→ **Action item**
Transcribe the stretch of entries below from the line with "Task: Open the World properties tab icon" through the line with "Given: Open info", exactly and with both ends included; leave out all other lines.

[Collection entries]
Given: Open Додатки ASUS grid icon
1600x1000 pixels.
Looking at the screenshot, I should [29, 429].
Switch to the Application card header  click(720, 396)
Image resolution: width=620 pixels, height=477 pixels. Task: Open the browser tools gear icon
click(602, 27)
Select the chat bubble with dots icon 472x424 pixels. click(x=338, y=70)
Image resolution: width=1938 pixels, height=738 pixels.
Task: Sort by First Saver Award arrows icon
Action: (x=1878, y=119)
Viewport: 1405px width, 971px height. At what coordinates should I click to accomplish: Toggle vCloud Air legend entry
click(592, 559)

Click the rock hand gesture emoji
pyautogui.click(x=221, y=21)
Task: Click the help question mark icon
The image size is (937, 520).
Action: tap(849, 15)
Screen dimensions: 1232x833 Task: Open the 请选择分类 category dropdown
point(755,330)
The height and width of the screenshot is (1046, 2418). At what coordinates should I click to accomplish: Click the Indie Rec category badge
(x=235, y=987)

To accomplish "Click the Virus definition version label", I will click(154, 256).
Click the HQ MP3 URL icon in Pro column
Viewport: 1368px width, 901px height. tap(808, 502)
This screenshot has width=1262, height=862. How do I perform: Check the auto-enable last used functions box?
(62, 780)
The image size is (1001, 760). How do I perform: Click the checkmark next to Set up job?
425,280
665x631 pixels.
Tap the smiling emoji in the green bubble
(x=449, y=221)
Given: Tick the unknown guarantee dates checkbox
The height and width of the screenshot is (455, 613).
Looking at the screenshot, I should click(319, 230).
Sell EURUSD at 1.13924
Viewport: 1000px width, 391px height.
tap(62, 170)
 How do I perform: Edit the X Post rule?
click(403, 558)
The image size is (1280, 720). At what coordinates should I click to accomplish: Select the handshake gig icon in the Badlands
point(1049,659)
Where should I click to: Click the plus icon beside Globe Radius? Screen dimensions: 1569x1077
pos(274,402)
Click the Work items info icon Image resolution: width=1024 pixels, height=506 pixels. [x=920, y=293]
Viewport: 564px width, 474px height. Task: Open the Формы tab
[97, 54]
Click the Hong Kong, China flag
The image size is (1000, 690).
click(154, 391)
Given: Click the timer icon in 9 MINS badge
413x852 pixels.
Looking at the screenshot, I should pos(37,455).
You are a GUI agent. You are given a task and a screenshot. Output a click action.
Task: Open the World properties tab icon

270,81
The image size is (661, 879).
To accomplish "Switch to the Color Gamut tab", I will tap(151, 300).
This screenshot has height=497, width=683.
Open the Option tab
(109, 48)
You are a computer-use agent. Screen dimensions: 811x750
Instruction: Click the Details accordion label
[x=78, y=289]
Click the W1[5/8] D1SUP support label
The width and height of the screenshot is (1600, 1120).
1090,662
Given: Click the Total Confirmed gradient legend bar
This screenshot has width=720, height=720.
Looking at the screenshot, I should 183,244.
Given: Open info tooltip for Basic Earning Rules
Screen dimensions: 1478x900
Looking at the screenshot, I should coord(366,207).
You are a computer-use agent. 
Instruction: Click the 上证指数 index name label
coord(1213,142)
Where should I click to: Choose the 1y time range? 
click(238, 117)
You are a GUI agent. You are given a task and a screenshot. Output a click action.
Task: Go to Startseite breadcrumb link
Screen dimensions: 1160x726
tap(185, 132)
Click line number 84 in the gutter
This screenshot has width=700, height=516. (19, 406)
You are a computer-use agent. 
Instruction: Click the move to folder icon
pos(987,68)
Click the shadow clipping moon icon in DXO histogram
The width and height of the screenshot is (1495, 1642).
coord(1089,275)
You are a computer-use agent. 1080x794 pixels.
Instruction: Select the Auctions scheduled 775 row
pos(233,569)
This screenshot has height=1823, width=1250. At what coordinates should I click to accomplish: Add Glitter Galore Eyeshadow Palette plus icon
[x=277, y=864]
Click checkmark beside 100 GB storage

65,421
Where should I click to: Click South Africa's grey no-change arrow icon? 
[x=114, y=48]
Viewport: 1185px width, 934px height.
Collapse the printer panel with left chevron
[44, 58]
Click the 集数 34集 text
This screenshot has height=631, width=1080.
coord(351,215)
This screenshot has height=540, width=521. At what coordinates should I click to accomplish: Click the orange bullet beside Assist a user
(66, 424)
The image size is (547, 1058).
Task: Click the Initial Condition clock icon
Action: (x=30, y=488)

→ **Exercise result**
Task: Open the World properties tab icon

270,81
The image size is (661, 879).
To accomplish "Switch to the Color Gamut tab", I will tap(151, 300).
This screenshot has height=497, width=683.
Open the Option tab
(109, 48)
You are a computer-use agent. Screen dimensions: 811x750
Instruction: Click the Details accordion label
[x=78, y=289]
Click the W1[5/8] D1SUP support label
The width and height of the screenshot is (1600, 1120).
1090,662
Given: Click the Total Confirmed gradient legend bar
This screenshot has width=720, height=720.
Looking at the screenshot, I should 183,244.
Given: Open info tooltip for Basic Earning Rules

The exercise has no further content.